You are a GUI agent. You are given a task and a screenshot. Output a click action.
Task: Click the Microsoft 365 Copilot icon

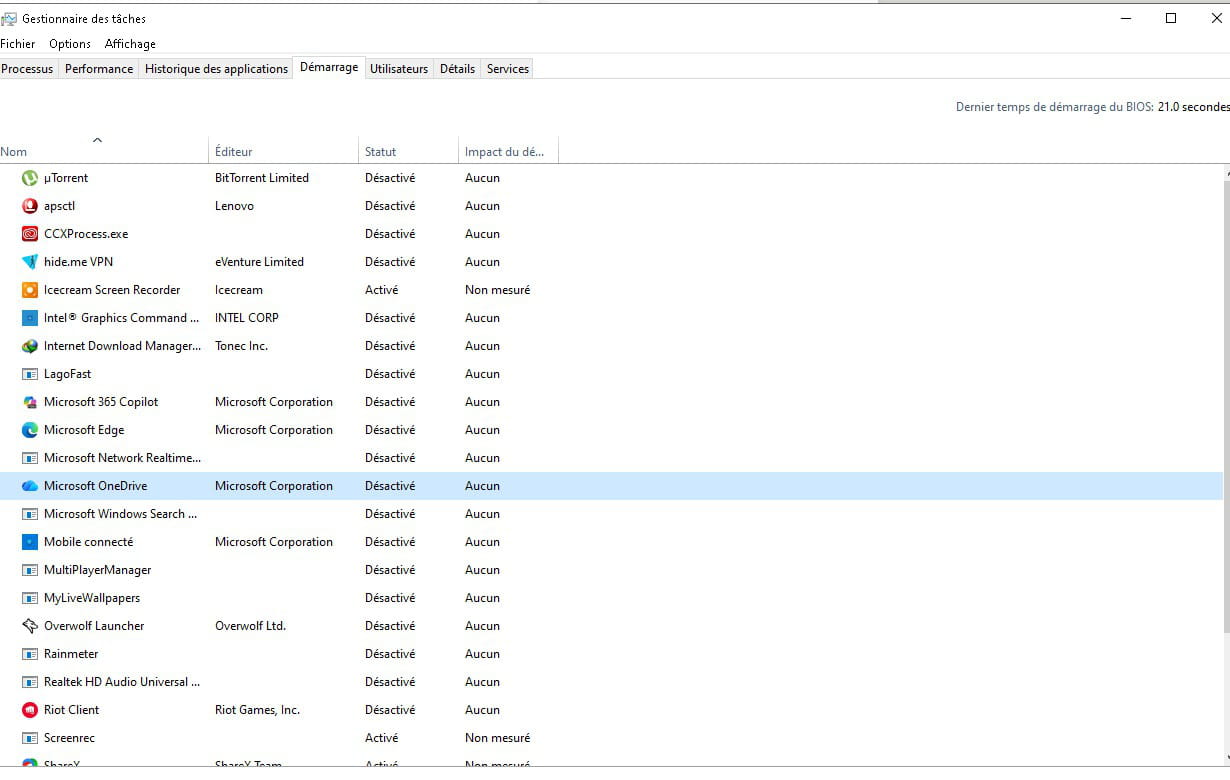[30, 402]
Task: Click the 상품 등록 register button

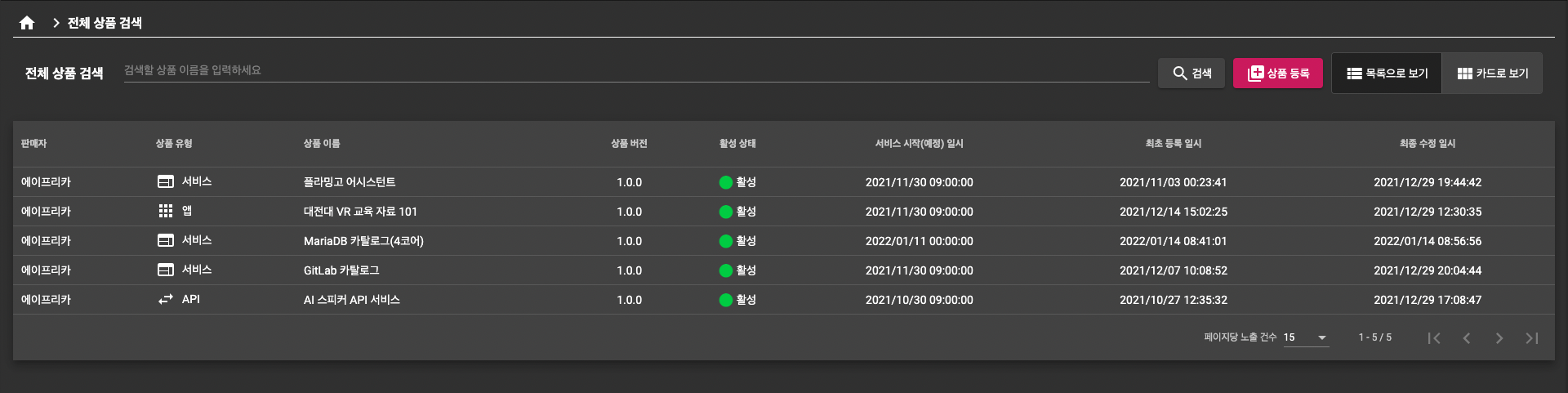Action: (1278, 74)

● **What is expected**: Output the data exactly as it appears. The pictures do not belong in it.

● **Task result**:
You are a GUI agent. You are given a task and a screenshot. Output a click action.
Task: Click the Microsoft 365 Copilot icon

[30, 402]
Task: Click the 상품 등록 register button

Action: (1278, 74)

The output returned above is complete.